The present invention also includes logic which reduces latency problems in the snooping operation of the first level cache. As discussed in the background of the invention, latency problems may result in cache systems from the dual requirement that a cache both service accesses from the processor and snoop system bus memory accesses. In the preferred embodiment of the invention, in every processor read that is
transmitted to the second level cache, i.e., first level cache read misses, latency reduction logic in the second level cache controller gains control of the address inputs of the first level cache for snooping purposes. Since the first level cache has already presented the respective address of the data that it requests to the second level cache, the first level cache no longer needs its address bus for the read cycle anyway. Thus, the read operation continues unhindered, and in addition, the first level cache is prepared for an upcoming snoop cycle.

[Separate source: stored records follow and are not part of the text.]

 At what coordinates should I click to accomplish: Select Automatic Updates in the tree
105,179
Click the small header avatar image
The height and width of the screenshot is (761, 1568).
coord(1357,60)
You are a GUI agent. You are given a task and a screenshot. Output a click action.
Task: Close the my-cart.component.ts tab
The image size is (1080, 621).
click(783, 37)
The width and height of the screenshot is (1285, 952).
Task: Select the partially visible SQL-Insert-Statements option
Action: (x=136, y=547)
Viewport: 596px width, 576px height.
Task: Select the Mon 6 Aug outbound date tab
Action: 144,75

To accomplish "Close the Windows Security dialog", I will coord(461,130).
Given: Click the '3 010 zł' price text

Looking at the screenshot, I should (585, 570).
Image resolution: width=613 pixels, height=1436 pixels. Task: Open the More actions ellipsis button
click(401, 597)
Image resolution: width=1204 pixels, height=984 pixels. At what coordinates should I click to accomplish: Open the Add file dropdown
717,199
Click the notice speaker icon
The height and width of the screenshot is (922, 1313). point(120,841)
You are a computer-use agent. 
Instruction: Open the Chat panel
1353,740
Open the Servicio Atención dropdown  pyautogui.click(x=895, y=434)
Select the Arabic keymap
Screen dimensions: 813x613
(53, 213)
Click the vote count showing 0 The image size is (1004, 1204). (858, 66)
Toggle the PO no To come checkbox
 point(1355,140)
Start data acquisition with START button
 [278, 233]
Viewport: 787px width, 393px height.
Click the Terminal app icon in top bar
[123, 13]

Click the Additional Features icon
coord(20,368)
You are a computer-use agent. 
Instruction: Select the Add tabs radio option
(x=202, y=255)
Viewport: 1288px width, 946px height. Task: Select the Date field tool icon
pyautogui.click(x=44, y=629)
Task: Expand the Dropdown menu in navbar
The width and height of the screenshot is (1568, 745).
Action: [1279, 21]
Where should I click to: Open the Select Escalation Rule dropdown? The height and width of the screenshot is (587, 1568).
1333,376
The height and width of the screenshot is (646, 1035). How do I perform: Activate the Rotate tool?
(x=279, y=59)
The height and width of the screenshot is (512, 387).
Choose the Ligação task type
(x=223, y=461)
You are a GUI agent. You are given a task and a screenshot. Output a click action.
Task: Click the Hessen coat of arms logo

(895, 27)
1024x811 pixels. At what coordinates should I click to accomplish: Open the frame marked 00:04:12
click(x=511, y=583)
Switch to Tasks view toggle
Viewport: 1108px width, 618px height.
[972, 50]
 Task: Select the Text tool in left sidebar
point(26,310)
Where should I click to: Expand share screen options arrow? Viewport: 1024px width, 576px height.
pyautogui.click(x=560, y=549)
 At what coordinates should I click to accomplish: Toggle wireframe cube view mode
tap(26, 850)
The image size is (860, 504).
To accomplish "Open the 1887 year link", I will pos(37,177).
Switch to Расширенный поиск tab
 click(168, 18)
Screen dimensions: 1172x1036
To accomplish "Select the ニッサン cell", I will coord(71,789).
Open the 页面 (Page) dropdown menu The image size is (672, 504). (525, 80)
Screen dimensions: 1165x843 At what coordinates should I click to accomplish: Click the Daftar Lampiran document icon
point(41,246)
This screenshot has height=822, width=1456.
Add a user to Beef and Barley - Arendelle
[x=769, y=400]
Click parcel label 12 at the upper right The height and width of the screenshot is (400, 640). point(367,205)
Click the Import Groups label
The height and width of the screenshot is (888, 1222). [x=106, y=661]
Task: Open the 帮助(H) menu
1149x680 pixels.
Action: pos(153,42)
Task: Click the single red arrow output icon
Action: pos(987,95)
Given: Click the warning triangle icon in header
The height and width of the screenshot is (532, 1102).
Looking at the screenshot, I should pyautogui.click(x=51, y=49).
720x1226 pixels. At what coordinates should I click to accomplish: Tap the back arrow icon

Therefore, a method and apparatus for reducing the snooping requirements of a cache system are disclosed. In addition, a method and apparatus for reducing latency problems in the snooping operations of a cache system are disclosed.
A better understanding of the present invention can be obtained with the following detailed description of the preferred embodiment is considered in
conjunction with the following drawings, in which:
Figure 1 is an exploded, perspective illustration of a modular computer system incorporating snoop control logic and latency prevention logic according to the present invention;
Figure 2 is a block diagram illustrating the first level and second level cache systems;
Figure 3 is a more detailed block diagram of the second level cache controller of Figure 2;
Figure 4 illustrates SAMELINE generation logic in the memory controller of Figure 1;
Figures 5 and 7 are schematic logic diagrams of snoop control logic in the snoop control block of Figure 3;
Figure 6 is a timing diagram illustrating
operation of the logic of Figure 5;
Figure 8 is a schematic logic diagram of snoop control logic in the processor bus interface block of Figure 3; and Figure 9 is a schematic logic diagram of latency reduction logic in the processor bus interface block of Figure 3.
The present invention is incorporated into a modular computer system in the disclosed embodiment. However, it is noted that the invention can be
incorporated into virtually any type of computer system, and the following description is intended to describe one environment in which the present invention operates. In the description that follows, a signal name followed by an L indicates that the signal is asserted when it has a logic low value and is the inverse of the signal without an L.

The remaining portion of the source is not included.